EXERCISE AIM:
Every line with the string "right" should be copied from the data.

[Data records]
/---
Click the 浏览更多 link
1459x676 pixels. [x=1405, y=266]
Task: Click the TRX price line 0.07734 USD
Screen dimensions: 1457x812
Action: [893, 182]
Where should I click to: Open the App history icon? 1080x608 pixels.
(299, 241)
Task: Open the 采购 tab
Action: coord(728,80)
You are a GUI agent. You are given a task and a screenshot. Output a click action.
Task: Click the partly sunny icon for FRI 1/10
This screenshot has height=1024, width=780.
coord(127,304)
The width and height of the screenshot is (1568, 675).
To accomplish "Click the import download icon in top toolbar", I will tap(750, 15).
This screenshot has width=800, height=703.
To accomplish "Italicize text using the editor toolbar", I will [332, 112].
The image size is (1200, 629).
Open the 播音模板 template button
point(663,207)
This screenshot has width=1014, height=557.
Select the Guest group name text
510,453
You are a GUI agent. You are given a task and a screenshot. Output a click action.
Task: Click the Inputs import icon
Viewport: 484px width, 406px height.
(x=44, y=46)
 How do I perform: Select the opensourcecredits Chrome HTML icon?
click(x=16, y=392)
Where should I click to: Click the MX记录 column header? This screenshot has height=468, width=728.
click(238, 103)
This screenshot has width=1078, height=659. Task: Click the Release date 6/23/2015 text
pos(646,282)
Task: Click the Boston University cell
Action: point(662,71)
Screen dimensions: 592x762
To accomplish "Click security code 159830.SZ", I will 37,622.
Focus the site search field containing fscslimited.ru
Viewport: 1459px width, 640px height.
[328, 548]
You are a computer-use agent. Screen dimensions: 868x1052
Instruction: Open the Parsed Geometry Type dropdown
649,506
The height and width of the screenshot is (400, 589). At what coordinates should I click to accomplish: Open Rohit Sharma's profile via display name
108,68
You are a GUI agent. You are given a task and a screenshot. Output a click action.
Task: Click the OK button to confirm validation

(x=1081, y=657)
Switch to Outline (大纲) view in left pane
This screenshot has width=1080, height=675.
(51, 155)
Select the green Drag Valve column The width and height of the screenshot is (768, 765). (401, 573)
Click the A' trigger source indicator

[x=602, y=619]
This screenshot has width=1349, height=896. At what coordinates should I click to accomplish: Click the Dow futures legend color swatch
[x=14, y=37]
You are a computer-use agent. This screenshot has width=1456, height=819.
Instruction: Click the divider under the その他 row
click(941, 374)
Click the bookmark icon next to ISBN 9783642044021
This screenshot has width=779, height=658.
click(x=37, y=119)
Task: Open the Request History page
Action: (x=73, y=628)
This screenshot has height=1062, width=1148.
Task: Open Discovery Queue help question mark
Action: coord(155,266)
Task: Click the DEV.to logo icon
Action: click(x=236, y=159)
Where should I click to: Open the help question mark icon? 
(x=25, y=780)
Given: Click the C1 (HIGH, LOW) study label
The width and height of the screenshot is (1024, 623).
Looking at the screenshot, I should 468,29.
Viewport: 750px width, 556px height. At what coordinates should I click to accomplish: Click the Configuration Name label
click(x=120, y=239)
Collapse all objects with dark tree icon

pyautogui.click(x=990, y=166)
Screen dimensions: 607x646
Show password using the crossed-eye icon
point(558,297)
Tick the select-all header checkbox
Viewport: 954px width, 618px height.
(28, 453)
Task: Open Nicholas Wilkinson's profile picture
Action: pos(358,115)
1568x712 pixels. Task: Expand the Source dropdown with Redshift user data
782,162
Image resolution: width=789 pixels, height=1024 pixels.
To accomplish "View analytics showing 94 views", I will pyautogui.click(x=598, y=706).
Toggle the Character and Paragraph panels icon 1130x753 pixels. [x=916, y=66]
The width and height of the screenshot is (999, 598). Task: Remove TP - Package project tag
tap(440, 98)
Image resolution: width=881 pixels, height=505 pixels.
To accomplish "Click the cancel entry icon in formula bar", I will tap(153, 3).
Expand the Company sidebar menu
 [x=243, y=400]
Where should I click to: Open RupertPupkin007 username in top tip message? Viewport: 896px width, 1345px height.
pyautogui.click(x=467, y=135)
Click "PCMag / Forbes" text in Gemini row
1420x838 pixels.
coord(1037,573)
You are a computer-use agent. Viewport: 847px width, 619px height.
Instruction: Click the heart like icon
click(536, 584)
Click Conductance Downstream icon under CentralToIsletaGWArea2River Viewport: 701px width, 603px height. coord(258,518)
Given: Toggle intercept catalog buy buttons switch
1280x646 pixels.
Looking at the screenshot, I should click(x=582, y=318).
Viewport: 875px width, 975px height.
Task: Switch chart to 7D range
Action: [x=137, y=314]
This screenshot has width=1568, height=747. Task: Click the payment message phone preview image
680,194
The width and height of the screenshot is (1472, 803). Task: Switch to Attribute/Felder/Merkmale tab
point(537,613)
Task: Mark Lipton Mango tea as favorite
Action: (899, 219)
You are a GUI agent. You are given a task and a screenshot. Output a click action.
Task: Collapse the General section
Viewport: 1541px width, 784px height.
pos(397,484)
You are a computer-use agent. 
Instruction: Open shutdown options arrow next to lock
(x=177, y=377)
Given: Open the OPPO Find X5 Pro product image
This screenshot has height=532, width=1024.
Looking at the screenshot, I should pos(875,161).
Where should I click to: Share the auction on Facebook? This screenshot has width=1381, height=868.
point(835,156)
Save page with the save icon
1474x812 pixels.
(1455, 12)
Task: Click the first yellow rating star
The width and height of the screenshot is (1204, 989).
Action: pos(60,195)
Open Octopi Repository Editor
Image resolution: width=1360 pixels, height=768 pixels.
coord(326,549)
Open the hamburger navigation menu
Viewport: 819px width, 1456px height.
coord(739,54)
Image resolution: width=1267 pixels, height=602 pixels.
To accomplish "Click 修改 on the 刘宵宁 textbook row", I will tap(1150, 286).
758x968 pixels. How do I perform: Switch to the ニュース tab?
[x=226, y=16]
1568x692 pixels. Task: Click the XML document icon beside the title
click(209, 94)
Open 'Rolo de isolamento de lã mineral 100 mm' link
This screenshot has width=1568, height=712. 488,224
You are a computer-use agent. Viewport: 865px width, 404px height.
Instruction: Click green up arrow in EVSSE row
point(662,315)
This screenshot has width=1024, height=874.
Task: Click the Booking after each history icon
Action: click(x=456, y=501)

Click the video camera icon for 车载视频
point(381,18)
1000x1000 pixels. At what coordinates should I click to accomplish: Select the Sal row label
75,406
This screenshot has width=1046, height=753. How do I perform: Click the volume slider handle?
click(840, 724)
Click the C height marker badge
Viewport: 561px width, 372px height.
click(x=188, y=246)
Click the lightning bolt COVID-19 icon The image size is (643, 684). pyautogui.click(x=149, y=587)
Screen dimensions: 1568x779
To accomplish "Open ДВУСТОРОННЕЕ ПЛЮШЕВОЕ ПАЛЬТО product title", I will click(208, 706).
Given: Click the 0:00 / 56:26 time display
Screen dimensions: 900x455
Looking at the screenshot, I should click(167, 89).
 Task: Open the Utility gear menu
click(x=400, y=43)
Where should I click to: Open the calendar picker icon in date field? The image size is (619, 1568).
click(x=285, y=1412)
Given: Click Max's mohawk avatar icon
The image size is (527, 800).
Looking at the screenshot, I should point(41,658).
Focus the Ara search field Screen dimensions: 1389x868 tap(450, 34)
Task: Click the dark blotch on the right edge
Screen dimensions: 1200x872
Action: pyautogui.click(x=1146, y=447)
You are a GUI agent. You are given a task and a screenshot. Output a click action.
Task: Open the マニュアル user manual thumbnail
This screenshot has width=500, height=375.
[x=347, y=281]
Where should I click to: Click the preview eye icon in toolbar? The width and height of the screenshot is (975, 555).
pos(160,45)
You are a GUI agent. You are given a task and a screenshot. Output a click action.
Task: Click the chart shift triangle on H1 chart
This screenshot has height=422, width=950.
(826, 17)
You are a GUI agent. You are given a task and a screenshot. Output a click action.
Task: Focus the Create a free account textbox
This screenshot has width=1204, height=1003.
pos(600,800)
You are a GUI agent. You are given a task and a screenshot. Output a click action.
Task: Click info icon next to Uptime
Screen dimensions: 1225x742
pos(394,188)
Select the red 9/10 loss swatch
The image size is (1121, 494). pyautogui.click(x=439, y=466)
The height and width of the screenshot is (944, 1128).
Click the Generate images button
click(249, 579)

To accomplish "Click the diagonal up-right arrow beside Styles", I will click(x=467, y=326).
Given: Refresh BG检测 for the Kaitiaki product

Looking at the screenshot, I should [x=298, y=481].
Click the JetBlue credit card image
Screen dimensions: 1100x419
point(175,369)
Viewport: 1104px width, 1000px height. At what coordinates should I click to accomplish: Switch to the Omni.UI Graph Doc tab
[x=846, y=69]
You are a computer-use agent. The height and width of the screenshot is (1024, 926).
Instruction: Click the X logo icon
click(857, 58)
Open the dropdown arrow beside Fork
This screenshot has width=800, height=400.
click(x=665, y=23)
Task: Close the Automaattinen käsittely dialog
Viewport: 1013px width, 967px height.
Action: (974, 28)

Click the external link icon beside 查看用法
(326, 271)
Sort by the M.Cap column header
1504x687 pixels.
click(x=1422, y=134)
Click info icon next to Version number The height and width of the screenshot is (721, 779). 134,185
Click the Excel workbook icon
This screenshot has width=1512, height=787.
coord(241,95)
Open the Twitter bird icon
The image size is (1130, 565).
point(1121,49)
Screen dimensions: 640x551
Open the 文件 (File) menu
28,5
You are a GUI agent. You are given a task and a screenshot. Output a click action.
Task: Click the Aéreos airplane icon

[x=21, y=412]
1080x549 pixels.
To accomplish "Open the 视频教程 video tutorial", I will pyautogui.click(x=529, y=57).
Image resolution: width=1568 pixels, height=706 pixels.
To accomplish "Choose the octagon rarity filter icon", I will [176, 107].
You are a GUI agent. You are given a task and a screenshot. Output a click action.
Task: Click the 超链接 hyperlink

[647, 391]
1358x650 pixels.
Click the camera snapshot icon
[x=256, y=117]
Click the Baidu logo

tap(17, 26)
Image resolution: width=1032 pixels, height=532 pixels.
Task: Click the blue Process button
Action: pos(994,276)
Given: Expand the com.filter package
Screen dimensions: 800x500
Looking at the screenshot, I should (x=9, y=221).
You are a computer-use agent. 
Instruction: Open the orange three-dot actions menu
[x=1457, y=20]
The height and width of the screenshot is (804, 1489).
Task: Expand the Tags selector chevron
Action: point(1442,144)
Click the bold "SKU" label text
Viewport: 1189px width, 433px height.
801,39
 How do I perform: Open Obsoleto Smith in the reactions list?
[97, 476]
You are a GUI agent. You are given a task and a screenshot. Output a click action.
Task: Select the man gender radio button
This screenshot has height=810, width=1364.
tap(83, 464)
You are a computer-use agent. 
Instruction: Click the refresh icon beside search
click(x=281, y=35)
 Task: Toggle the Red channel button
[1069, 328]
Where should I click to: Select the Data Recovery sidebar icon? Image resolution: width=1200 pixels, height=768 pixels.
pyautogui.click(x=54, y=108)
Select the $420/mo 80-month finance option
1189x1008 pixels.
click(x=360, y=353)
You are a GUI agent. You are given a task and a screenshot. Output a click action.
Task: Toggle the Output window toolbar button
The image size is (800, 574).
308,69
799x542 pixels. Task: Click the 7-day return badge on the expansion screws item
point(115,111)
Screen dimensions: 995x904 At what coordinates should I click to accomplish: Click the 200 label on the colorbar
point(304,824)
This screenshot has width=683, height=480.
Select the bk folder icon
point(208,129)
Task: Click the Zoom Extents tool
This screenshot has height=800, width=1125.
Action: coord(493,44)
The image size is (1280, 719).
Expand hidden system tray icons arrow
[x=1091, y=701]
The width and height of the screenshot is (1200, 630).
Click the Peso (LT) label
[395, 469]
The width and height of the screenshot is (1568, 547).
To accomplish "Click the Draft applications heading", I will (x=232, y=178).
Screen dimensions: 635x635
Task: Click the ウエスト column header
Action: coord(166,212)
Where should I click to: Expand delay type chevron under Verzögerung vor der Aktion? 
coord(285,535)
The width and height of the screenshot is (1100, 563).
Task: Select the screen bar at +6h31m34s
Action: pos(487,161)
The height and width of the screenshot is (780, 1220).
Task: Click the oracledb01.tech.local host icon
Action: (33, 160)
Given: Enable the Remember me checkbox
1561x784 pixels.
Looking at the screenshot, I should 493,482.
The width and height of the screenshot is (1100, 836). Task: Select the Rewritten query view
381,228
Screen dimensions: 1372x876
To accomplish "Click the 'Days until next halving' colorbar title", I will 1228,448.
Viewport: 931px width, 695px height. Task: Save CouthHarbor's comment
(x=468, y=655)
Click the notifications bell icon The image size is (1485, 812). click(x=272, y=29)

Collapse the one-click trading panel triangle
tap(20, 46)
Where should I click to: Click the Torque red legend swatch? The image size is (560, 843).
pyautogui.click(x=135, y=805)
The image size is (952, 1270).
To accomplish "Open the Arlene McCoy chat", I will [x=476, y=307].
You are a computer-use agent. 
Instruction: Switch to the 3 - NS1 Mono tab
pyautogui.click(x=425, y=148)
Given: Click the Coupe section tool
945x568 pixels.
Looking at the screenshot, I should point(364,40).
\---
SOLUTION TO THIS TASK:
Task: Click the dark blotch on the right edge
To accomplish "Click the diagonal up-right arrow beside Styles", I will click(x=467, y=326).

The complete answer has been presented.